_What the exercise asks_.
Your job is to copy all the entries precisely as they stand.

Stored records
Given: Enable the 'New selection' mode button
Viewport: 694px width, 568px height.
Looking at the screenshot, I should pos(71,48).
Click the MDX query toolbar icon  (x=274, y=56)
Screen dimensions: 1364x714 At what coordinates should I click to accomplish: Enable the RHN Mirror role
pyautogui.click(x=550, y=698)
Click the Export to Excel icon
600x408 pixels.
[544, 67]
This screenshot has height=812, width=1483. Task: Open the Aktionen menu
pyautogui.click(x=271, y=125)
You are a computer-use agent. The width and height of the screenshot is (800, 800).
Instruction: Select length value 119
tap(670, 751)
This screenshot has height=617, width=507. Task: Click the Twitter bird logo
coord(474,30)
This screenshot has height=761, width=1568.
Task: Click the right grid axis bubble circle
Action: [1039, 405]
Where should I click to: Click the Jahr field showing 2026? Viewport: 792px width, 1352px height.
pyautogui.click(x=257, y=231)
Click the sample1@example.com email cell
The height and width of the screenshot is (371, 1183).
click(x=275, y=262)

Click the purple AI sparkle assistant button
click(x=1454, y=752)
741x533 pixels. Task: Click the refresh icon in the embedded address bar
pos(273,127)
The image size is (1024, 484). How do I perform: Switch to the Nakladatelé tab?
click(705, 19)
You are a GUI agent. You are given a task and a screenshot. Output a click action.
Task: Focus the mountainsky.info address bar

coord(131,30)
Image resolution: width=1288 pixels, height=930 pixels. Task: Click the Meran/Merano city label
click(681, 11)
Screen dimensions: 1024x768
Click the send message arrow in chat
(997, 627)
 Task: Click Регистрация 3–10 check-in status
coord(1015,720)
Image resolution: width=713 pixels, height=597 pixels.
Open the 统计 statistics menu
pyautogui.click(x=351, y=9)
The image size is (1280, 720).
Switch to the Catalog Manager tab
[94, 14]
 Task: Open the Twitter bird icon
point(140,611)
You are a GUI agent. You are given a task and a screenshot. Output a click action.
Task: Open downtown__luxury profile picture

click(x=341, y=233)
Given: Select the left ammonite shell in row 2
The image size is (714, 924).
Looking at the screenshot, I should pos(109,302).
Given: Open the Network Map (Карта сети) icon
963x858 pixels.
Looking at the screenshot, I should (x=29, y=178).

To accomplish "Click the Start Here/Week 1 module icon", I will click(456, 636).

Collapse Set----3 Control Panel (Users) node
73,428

_Task answer_.
Given: Enable the 'New selection' mode button
Viewport: 694px width, 568px height.
Looking at the screenshot, I should pos(71,48).
Click the MDX query toolbar icon  (x=274, y=56)
Screen dimensions: 1364x714 At what coordinates should I click to accomplish: Enable the RHN Mirror role
pyautogui.click(x=550, y=698)
Click the Export to Excel icon
600x408 pixels.
[544, 67]
This screenshot has height=812, width=1483. Task: Open the Aktionen menu
pyautogui.click(x=271, y=125)
You are a computer-use agent. The width and height of the screenshot is (800, 800).
Instruction: Select length value 119
tap(670, 751)
This screenshot has height=617, width=507. Task: Click the Twitter bird logo
coord(474,30)
This screenshot has height=761, width=1568.
Task: Click the right grid axis bubble circle
Action: [1039, 405]
Where should I click to: Click the Jahr field showing 2026? Viewport: 792px width, 1352px height.
pyautogui.click(x=257, y=231)
Click the sample1@example.com email cell
The height and width of the screenshot is (371, 1183).
click(x=275, y=262)

Click the purple AI sparkle assistant button
click(x=1454, y=752)
741x533 pixels. Task: Click the refresh icon in the embedded address bar
pos(273,127)
The image size is (1024, 484). How do I perform: Switch to the Nakladatelé tab?
click(705, 19)
You are a GUI agent. You are given a task and a screenshot. Output a click action.
Task: Focus the mountainsky.info address bar

coord(131,30)
Image resolution: width=1288 pixels, height=930 pixels. Task: Click the Meran/Merano city label
click(681, 11)
Screen dimensions: 1024x768
Click the send message arrow in chat
(997, 627)
 Task: Click Регистрация 3–10 check-in status
coord(1015,720)
Image resolution: width=713 pixels, height=597 pixels.
Open the 统计 statistics menu
pyautogui.click(x=351, y=9)
The image size is (1280, 720).
Switch to the Catalog Manager tab
[94, 14]
 Task: Open the Twitter bird icon
point(140,611)
You are a GUI agent. You are given a task and a screenshot. Output a click action.
Task: Open downtown__luxury profile picture

click(x=341, y=233)
Given: Select the left ammonite shell in row 2
The image size is (714, 924).
Looking at the screenshot, I should pos(109,302).
Given: Open the Network Map (Карта сети) icon
963x858 pixels.
Looking at the screenshot, I should (x=29, y=178).

To accomplish "Click the Start Here/Week 1 module icon", I will click(456, 636).

Collapse Set----3 Control Panel (Users) node
73,428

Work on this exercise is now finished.